Nothing else could explain the actions of Champions Tour golfer David Eger, a rules expert who was identified this week by SI.com as the man who called in from his home near Jacksonville to tag Tiger for dropping a ball a few feet farther back from where it should have been dropped.
Such righteous intervention, as we are led to understand, proves how much you love the game. That’s because it preserves and protects the rules, which were pounded out on a thousand stone tablets many centuries ago and hauled down the mountain on an ox cart driven by an old grump in a kilt.
Baseball and football and basketball and hockey allow their officials to officiate, with instant replay as an occasional aid, and then the game ends and everybody goes home, with all in agreement that some horrible calls were made and some dastardly fouls went unpunished but that’s tough. That’s life.
Golf is different because it desperately wants to be different. Cheaters never win, that’s the philosophy, or at least they shouldn’t, and for that reason every man, woman and child in the world is deputized to spy on every swing and putt by the glow of their HD-TVs, just in case.
You will find all of this explained under Rule 211-3-f, which clearly states “Any person who witnesses a violation that would otherwise go unnoticed shall promptly stand at attention and shout “Gotcha,” at which time inhabitants of the village will gather for an immediate tar-and-feathering of the offending player.”
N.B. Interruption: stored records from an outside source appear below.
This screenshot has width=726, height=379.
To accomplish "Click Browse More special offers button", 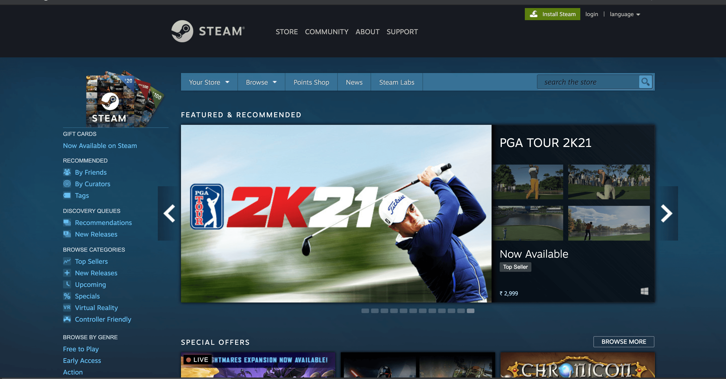I will (x=624, y=342).
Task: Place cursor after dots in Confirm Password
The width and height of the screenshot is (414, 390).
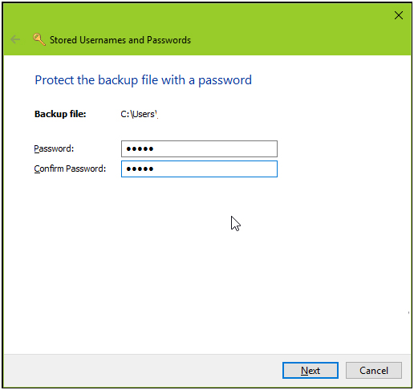Action: (x=155, y=169)
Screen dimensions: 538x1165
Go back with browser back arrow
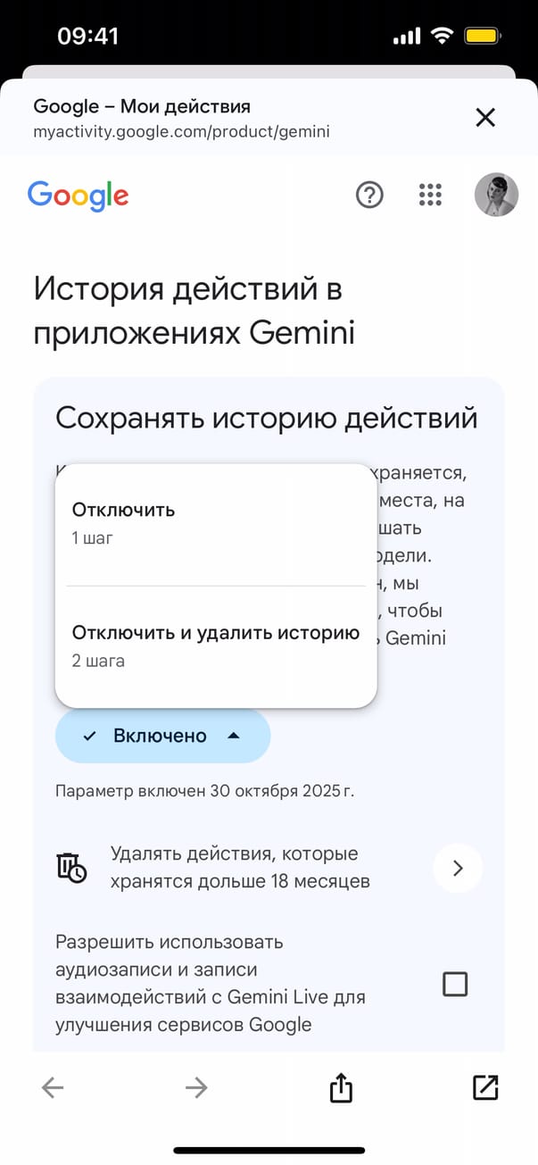(x=53, y=1086)
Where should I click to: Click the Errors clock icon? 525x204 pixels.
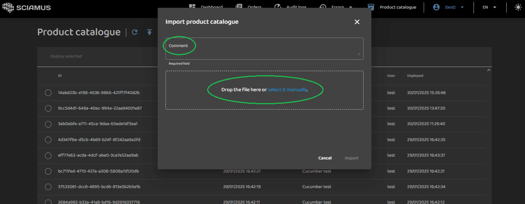click(323, 7)
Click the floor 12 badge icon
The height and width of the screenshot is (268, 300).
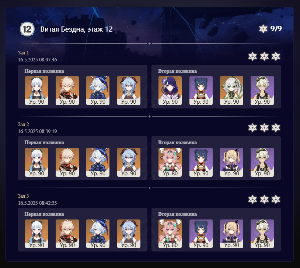pos(27,29)
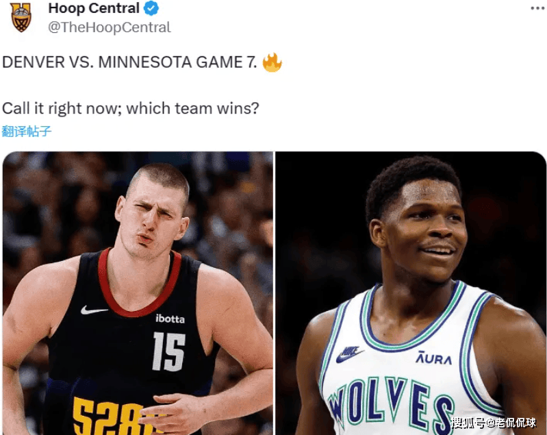The image size is (547, 435).
Task: Open the Hoop Central profile avatar
Action: [x=21, y=17]
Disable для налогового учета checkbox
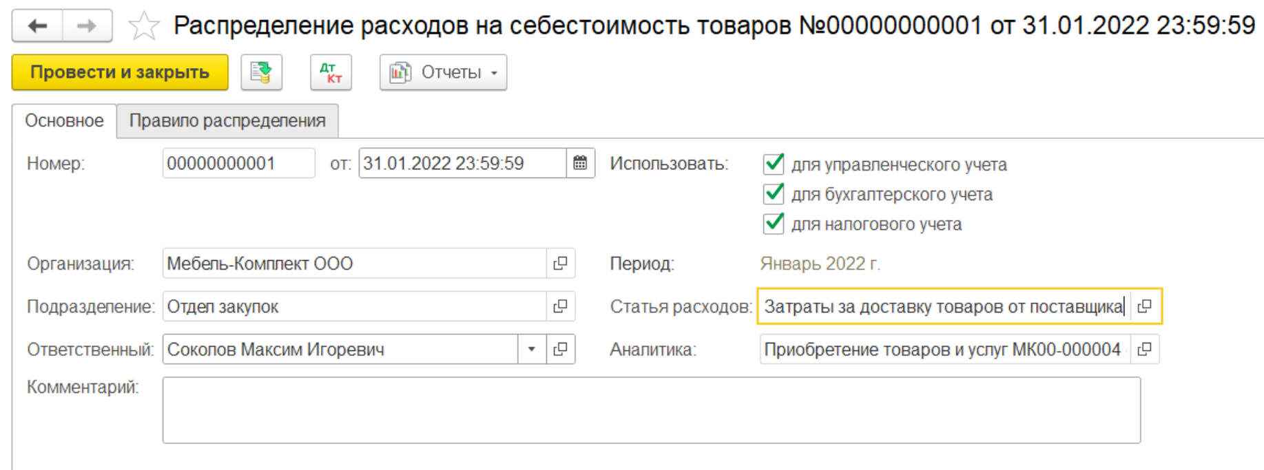 [x=774, y=224]
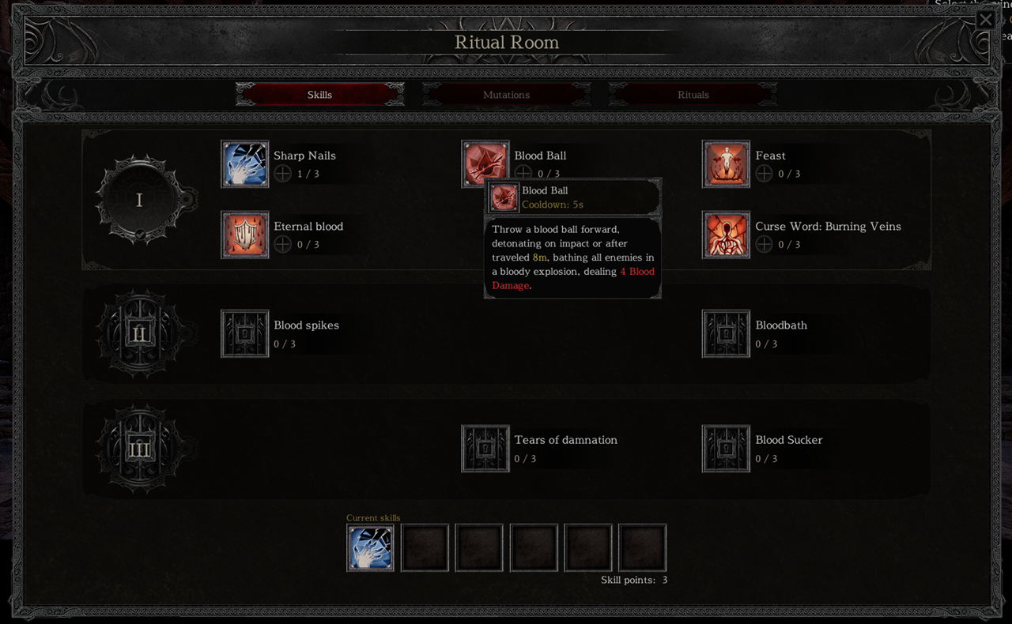Viewport: 1012px width, 624px height.
Task: Select the Skills tab
Action: click(319, 95)
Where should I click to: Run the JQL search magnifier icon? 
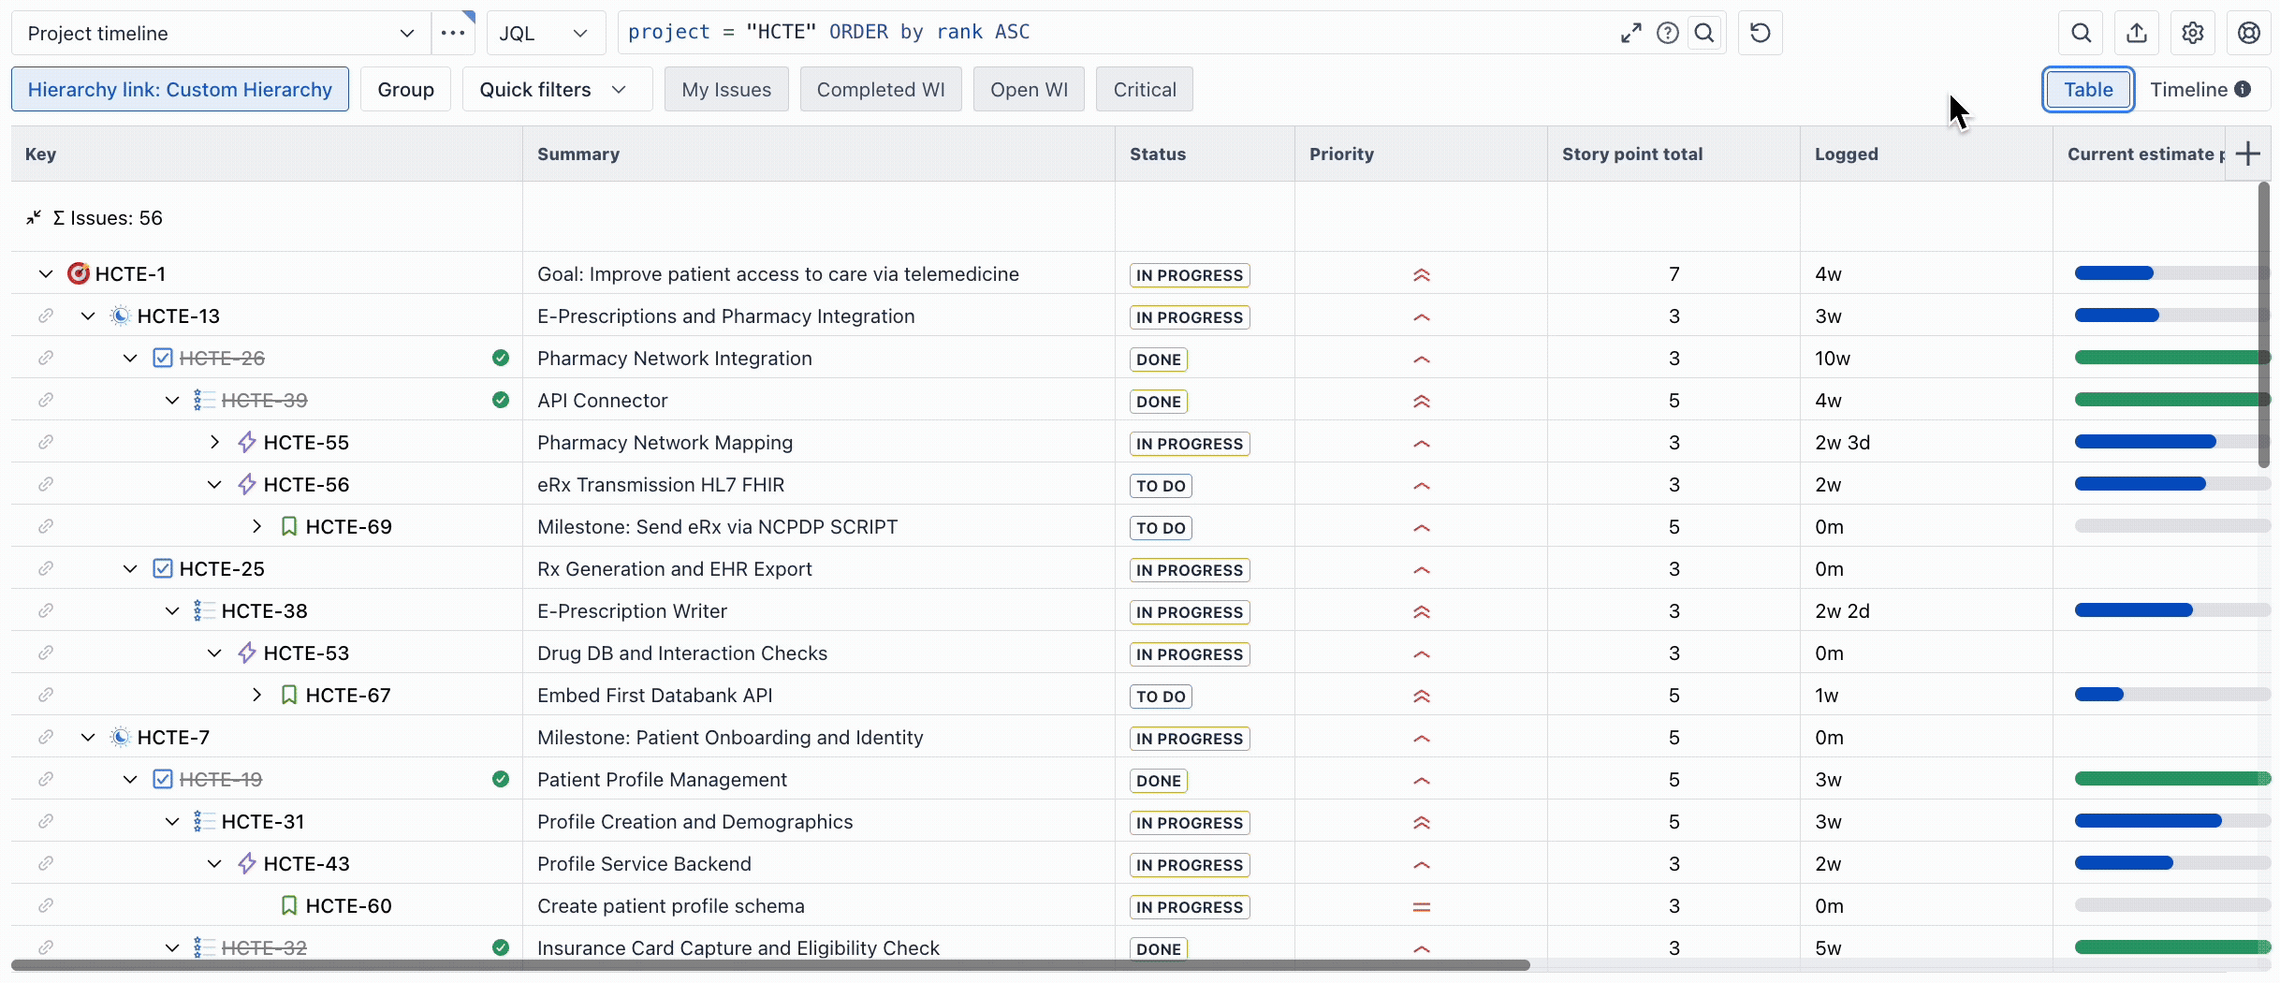click(1704, 33)
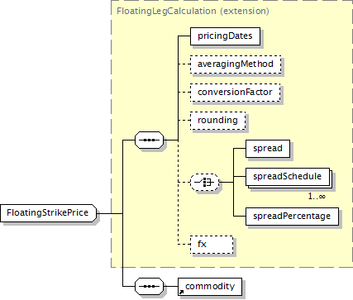
Task: Select the choice compositor switch icon
Action: (204, 182)
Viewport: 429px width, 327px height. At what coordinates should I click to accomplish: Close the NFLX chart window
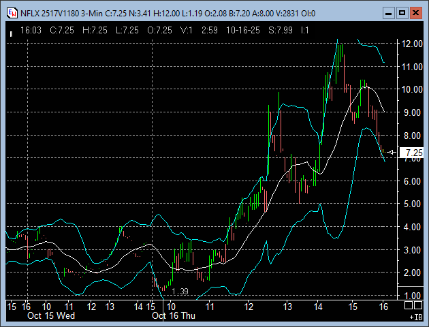[417, 12]
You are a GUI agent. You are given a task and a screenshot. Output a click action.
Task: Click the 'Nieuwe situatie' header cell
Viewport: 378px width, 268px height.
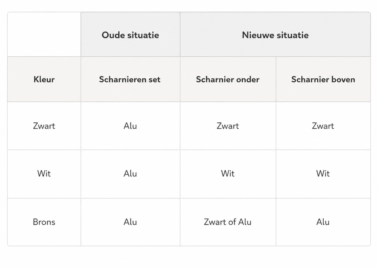275,35
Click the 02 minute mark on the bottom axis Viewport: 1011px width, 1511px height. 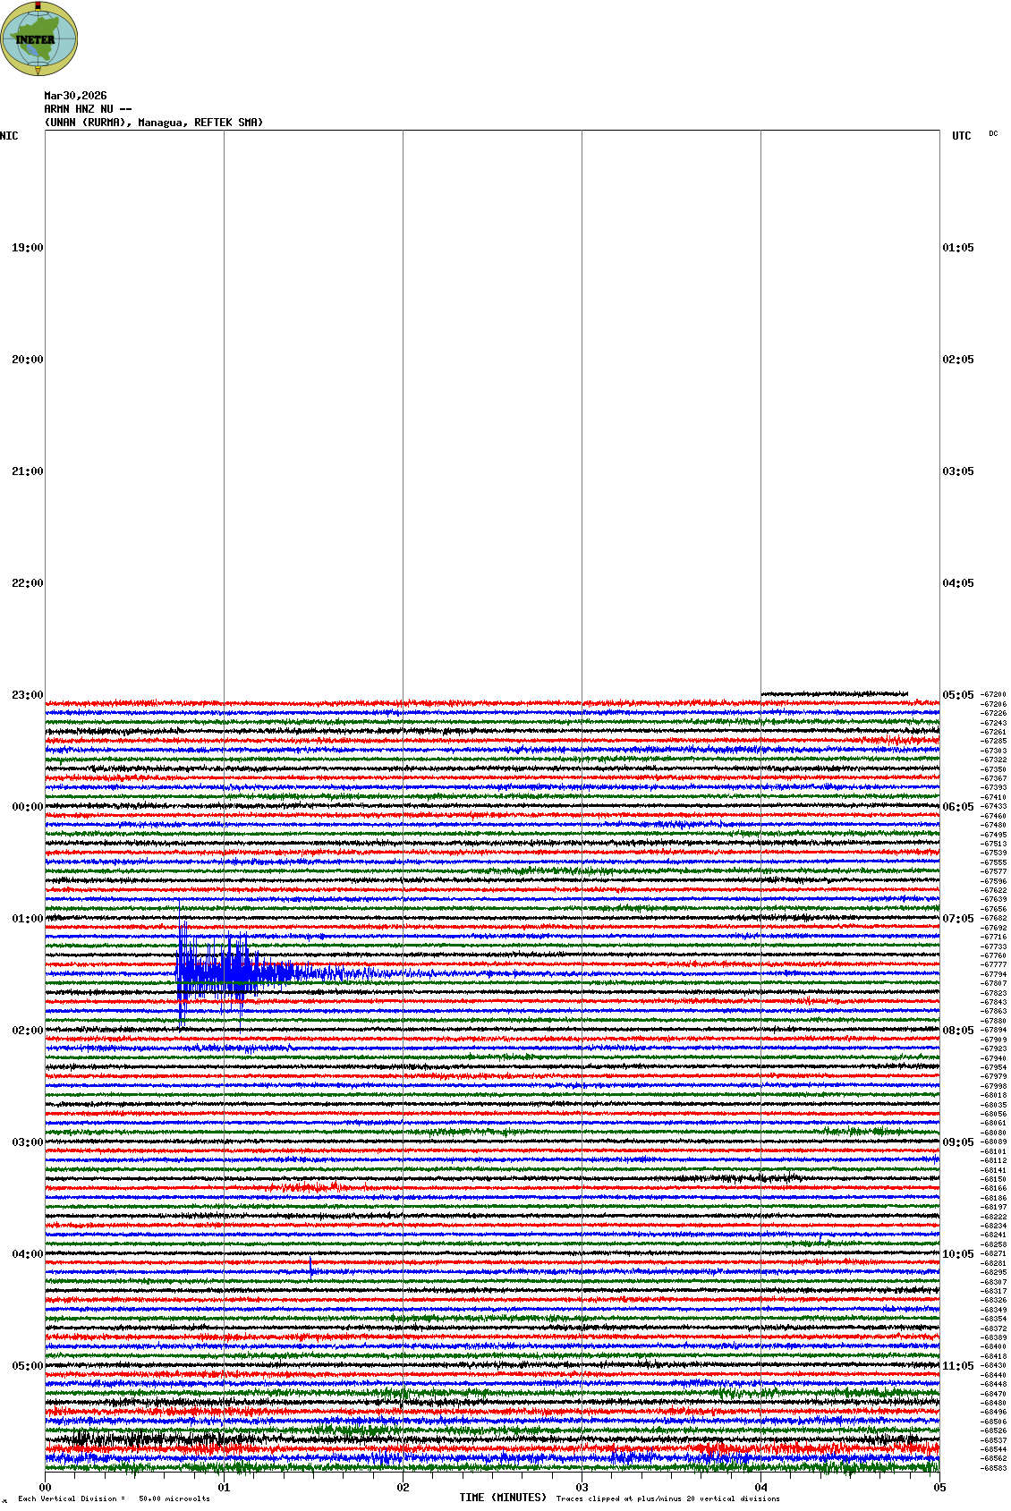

Hey, I said the rules were ancient. Modern updates have civilized us to the point where people who aren’t even at the golf course can impact the competition by calling in a “gotcha” from thousands of miles away. That way nobody has to actually get their hands dirty. They don’t even have to be identified unless they want to be. Eger, in this case, is giving details to the press nearly three weeks after the fact.
What’s particularly galling about the Tiger incident, which resulted in a two-stroke penalty assessed on the morning after the round was completed, is that Augusta National had an army of top-flight rules officials on site that day and none of them saw a problem.
Same goes for all the TV analysts, many of them former PGA Tour players, who watched as Tiger made his drop right. Not until Eger studied the situation from home, and after rewinding his DVR to find it, did the first question arise, and only because Eger had the cell phone number of a Masters rules committee member did the controversy take flight.
Ironic that spectators behind the ropes are trained to hush and be still. The rules of this game actually honor those who speak up and, in wacky instances like these, those who just can’t resist the opportunity to speak ill.